A school action plan is only part of the answer. Each individual in the school has to be part of the solution on a personal level. Even if you’re not directly involved in a confrontation, you’re still involved. Responsibility rests with the majority not to allow bullying to go on at school. On a personal level, you can show your strength by helping to prevent violence in these ways:

* Know you can be tough by backing down. Sometimes the smartest thing to do is to walk away from a confrontation. It can take more guts–and be cooler–than to give in to anger and fight. Police say most youth homicides result from someone not backing down from a fight.

* Understand ways of dealing with confrontation. There are times to avoid it, times to use reason or humor, and times to assert yourself. Have an appropriate range of reactions, not an on/off switch.

* Listen. Use active listening skills, even repeating aloud the other person’s viewpoint to make sure you understand it.

* Know what your body language says. Just a look can be interpreted as a staredown and may start a major fight.

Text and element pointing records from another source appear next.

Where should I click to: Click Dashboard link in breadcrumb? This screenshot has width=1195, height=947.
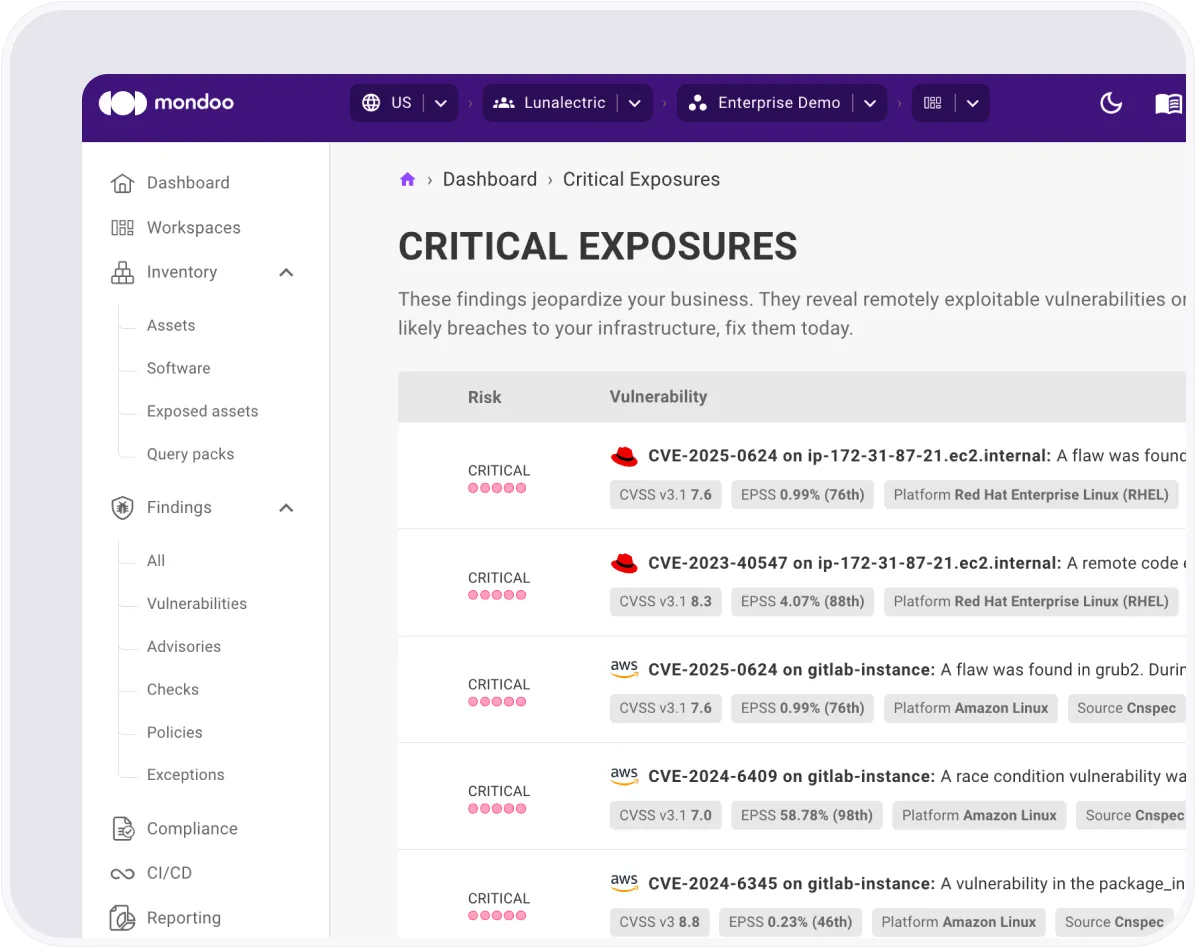489,180
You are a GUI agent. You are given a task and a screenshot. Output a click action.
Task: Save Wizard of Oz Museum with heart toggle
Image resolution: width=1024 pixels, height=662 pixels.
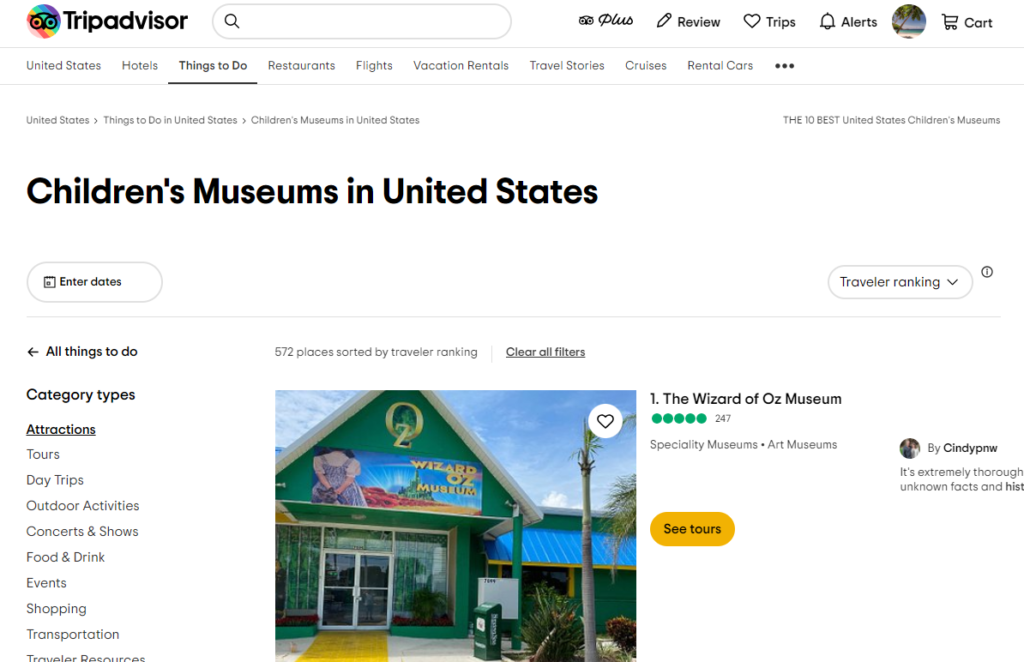pyautogui.click(x=605, y=420)
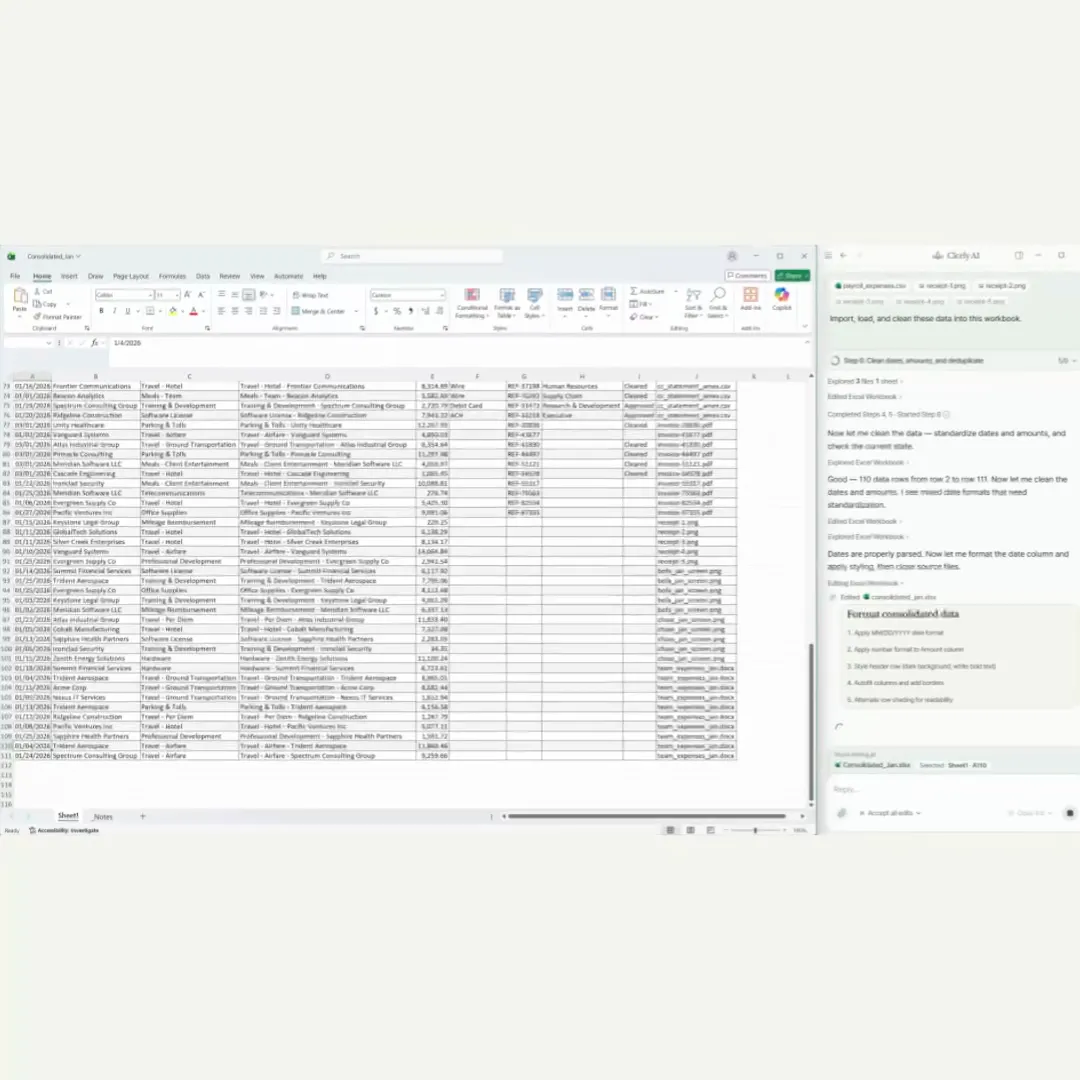This screenshot has width=1080, height=1080.
Task: Open the Comments button
Action: click(747, 275)
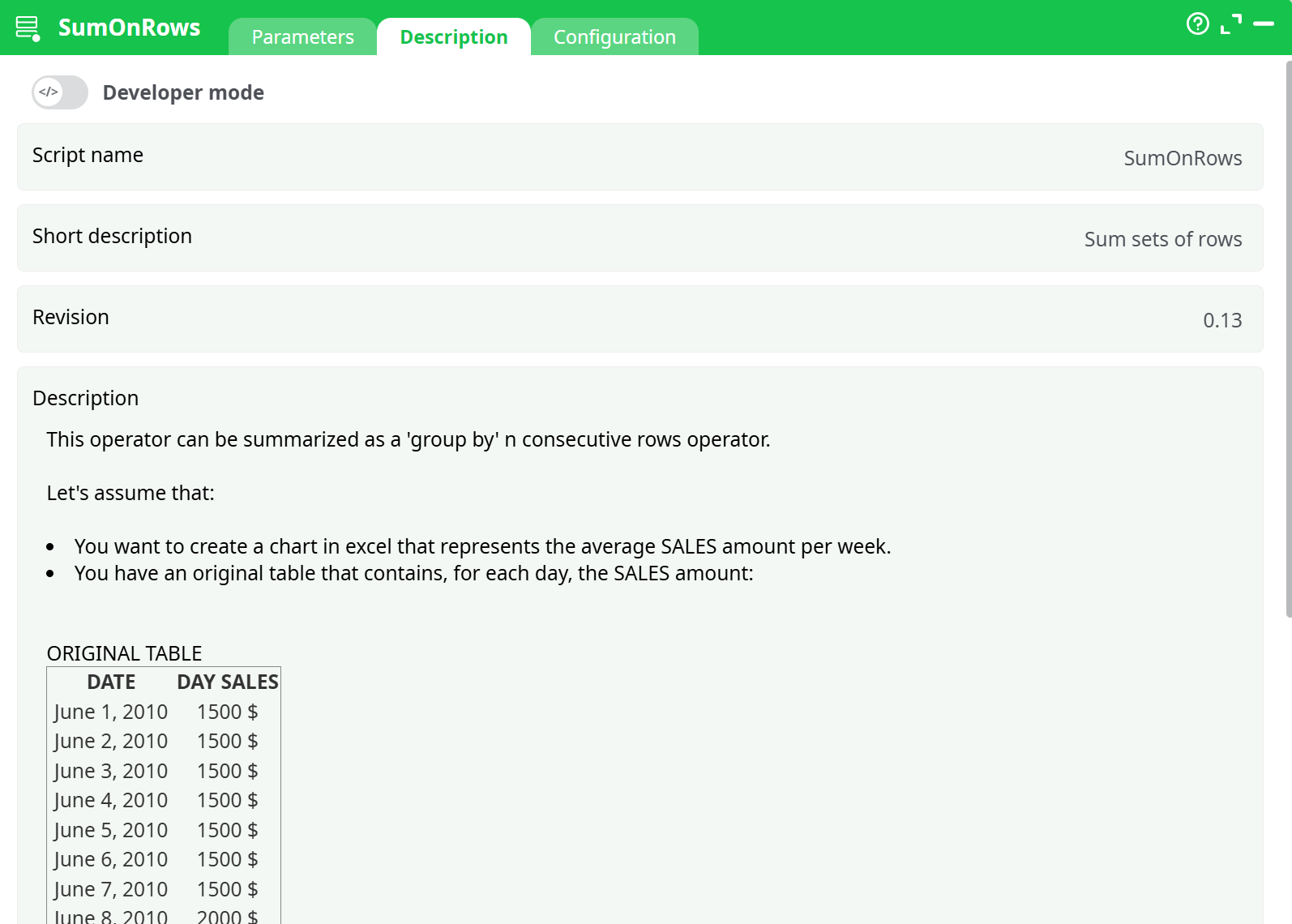Click the Short description value field
Screen dimensions: 1292x924
[x=1162, y=239]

* Be assertive when it’s safe and appropriate. Effective responses can be saying “Don’t do that!” or “Stop it!” and walking away. Anger and combativeness only escalate conflict.

* Get tough on yourself. Be firm about being responsible for your own behavior. Keep your anger in check. When there’re no refs to put you in the penalty box, do your own self-policing. Sit out, take deep breaths, and count to 10 when you feel yourself becoming confrontational. Keep a lid on your own tendencies to violence. You’ll thank yourself for it.

* Avoid bad situations. Do what it takes, whether it’s sticking with a supportive group, walking away, or taking a different route home.

* Use peer mediation. Look to the program at your school, or request one if your school doesn’t have it. Use a go-between to talk out and resolve a conflict so that both sides win.

* Go for extracurricular activities. Make sure your school has them for all interests, and get involved. School activities, along with work experiences, are safe alternatives to gangs and can boost your self-respect.

* If you have a problem with violence–either your own or someone else’s–get help. See a teacher or other adult you trust.

A small insult or negative look can blow up into a violent crisis. If somebody at your school gives you a bad look or hits you with a put-down, what do you do–make a joke, tell him to quit, or punch him? Depending on where you are and whom you’re with, your choice could mean the difference between a falling-out and a fatality.

Schools around the country are working to be safe havens for students (see sidebar below). Safe schools put the squeeze on guns, drugs, and gangs–and squeeze out violence. But your school has to be able to count on you to come through a conflict with a cool head.

Comments (2)

  1. Julie Knop

    My daughter was once a victim of school violence. I was very disappointed. I thought the school was responsible. But the incident made me decide to transfer my child to another institution.

    Reply
  2. Kelly Mattlin

    Parents are not always there to guide their kids. We cannot be beside them at all times to ensure that they will not be hurt by anyone. The school personnel have to be very watchful.